隕石と蟻

文字数 3,115文字

「なによ、これぇ!」

 思わずそう呟いた望月 宙(もちづき そら)に、サイフォン式のコーヒーをくるくるとかき混ぜていたマスターが目を向けた。

 カフェのカウンター席。古民家風で渋い内装だ。休日はそこそこ客が来るが、場所がら平日のお客は少ない。今日は宙とマスターの二人だけ。つまりは貸し切りだ。

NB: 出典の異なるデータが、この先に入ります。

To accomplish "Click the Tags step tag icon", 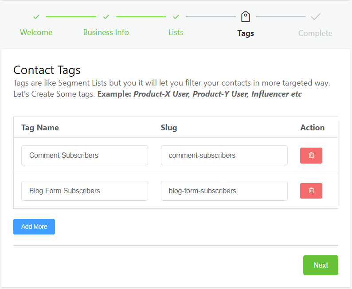I will 246,17.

 宙の手にはスマートフォン。いつも見ているブログサイトのトピックに、芸能人の女性が夫と写っている写真。その手には妊娠検査薬のスティック。
 どうやら妊娠報告らしい見出しがついているが、もちろん宙はその記事をタップして見ようなどとは思わなかった。

 だいたい全ての読者が目にするトップページに、こういう写真が出ていること自体、どうなのよと宙は思う。
 妊娠検査薬なのだ。おしっこがかかってるのだ。やるだけやりまくって妊娠しましたーっていう報告を全世界にしているわけだ。アホか。身内だけに報告してくれと。

「どうかしました?」

 相変わらずのんびりしたマスターの声。五十がらみの渋い容貌である。白髪交じりの髪を短く整え、薄いフレームの眼鏡。鼻筋が通ってて、どちらかというと濃い目の顔をしている。ちょっと草刈正雄っぽい。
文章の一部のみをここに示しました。